Leonardo
Leonardo

Reputation: 11397

DDD - Should entities create entities?

In my domain I might have a entity called User that represents a person and Tenant, an entity that represents a business.

One might think that this is a administrative user, and as such, it should be able to register new users, which in terms of code would be translated to basically 3 forms:
-adminUserInstance.CreateUser(newUserDTO);
-tenantInstance.CreateUser(newUserDTO)
-newUserInstace.SelfSave()

Being newUserInstace.SelfSave() a necessity because of self-registration, does the other two make sense? Should i keep only the self registration and turn to a model of affiliation, where the same user can be part of multiple tenants?

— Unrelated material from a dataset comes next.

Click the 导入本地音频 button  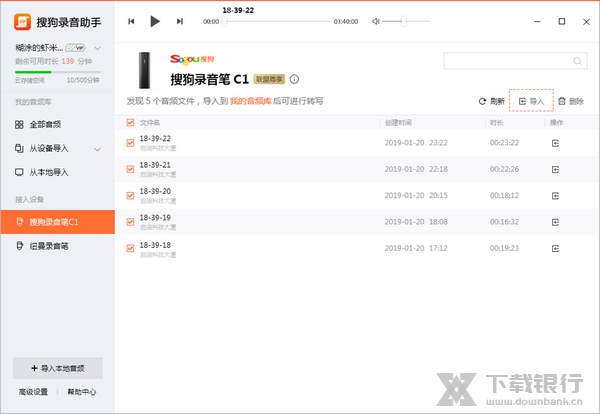(x=57, y=368)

In broader terms: should Questions/Answers be created by Users or self created and then tied to a given User? and on even broader terms: Should entities hold the knowledge to create other (not any-others) entities or the entities should be able to create themselves and have the "requester", for example, call a domain service that will bundle them up?

Upvotes: 3

Views: 2383

Answers (2)

Constantin Galbenu
Constantin Galbenu

Reputation: 17713

Entities can be created by entities but only inside the same aggregate. So, if an aggregate creates an entity then that entity is a nested entity; it cannot be referenced outside the aggregate's boundary. You put the creation of nested entities inside the aggregate because the aggregate needs to enforce some invariants and this is a decision to make when you design your Aggregates.

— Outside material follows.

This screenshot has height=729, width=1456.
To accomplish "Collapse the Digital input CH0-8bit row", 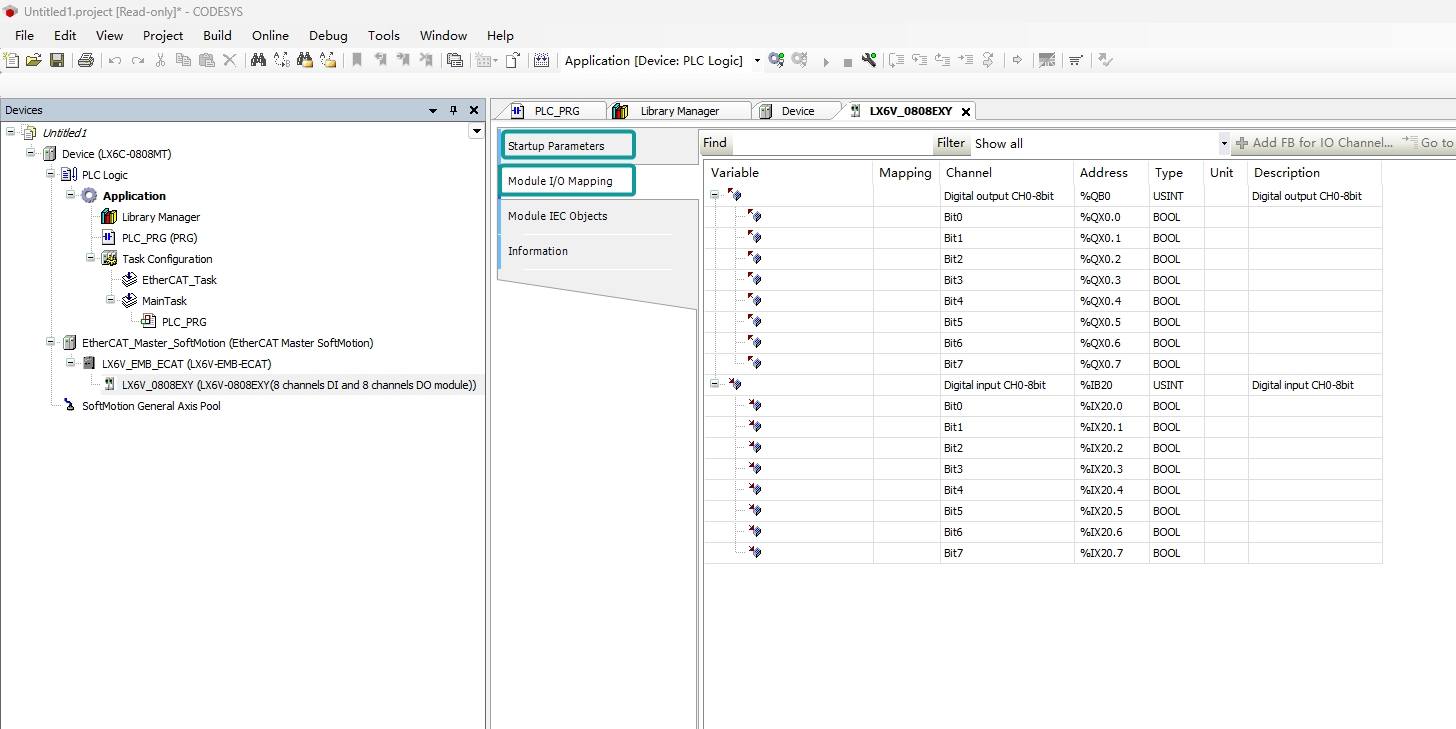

On the other hand, aggregate roots (AR) are created by the client code (an Application service in most cases) but the AR enforces it's own invariants! So, in PHP code this should look like this:

//somewhere in an Application service
function createUser($id, $username, $password) 
{
     $user  = new User(); //an AR should always be new-able, i.e. with not injected dependencies

     $user->registerNew($id, $username, $password); //here the invariants are enforced

     $this->userRepository->addOrSave($user);
}

newUserInstace.SelfSave()

An aggregate does not "save" (persists) itself. That is the job of an Application service. Anyway, "save" does not seem to be from your ubiquitous language, you need a more proper name ("register"?).

Upvotes: 2

VoiceOfUnreason
VoiceOfUnreason

Reputation: 57397

In broader terms: should Questions/Answers be created by Users or self created and then tied to a given User? and on even broader terms: Should entities hold the knowledge to create other (not any-others) entities or the entities should be able to create themselves and have the "requester", for example, call a domain service that will bundle them up?

Udi Dahan's technical guidance was that you should always get an entity, and use it to create the new entity. "Customers don’t just appear out of thin air."

That said, creating aggregate root entities is weird; not "wrong", but it deviates from the usual patterns of dispatching commands to the aggregate you are going to modify.